Ю. М. Лотман утверждал: «Против Пушкина возник настоящий светский заговор, в который входили и досужие шалопаи, сплетники, разносчицы новостей, и опытные интриганы, безжалостные враги поэта… У нас нет оснований считать, что Николай I был непосредственным участником этого заговора или даже сочувствовал ему. Однако он несет прямую ответственность за другое — за создание в России атмосферы, при которой Пушкин не мог выжить, за то многолетнее унизительное положение, которое напрягло нервы поэта и сделало его болезненно чувствительным к защите своей чести, за ту несвободу, которая капля за каплей отнимала жизнь у Пушкина».
Выше упоминалось, что одним из звеньев заговора были полученные Пушкиным подметные письма. Поскольку мысль о заговоре автор книги не приемлет, уж не считать ли эти гнусные изделия, так называемые «дипломы рогоносцев», безобидной шуткой?
Нет, это смертельное оскорбление, и тот, кто его наносил, знал характер Пушкина, просчитывал последствия своего шага. Это был продуманный, рассчитанный удар. Пушкин понимал, что ведет поединок со всем высшим светом, тираническим режимом, с самим безнадежно отставшим временем. Один из мемуаристов, писатель, граф В. А. Соллогуб писал, что Пушкин «в лице Дантеса искал или смерти, или расправы с целым светским обществом». Победить в этой схватке он не мог, но уклоняться от боя было не в его правилах.

※

• _НАД ЧЕМ РАБОТАТЬ_:
Что, по словам графа В. А. Соллогуба из текста для чтения, Пушкин искал в лице Дантеса?

※

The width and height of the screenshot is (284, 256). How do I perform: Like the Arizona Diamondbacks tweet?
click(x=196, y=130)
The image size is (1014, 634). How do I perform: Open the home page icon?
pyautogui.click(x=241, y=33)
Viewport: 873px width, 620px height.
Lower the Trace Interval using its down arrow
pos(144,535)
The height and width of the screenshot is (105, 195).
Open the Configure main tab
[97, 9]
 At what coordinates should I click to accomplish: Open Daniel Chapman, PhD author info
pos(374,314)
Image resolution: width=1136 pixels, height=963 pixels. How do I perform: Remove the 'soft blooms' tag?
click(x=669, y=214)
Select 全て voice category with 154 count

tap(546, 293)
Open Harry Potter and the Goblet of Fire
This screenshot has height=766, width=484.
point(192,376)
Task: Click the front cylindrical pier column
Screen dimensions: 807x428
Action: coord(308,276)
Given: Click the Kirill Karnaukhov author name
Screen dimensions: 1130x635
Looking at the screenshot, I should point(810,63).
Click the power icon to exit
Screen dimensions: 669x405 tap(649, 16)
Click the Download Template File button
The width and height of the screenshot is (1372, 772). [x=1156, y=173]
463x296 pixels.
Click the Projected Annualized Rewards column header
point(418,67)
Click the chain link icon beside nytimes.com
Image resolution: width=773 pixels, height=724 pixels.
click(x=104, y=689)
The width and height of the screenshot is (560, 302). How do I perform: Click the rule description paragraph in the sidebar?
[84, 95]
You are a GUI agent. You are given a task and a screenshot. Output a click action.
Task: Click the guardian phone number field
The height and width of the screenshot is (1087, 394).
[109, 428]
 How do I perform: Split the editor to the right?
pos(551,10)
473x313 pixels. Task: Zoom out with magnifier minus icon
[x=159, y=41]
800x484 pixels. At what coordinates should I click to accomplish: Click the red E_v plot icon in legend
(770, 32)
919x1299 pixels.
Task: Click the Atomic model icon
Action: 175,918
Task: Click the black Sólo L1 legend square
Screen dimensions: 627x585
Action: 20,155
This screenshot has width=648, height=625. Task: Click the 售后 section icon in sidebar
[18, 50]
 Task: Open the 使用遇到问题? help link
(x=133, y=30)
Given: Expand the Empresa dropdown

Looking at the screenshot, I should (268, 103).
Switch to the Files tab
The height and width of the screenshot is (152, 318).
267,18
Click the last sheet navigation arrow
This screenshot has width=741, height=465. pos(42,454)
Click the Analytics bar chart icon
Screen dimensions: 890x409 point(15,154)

※

• _ВАШЕ РЕШЕНИЕ_:
Или смерти, или расправы с целым светским обществом.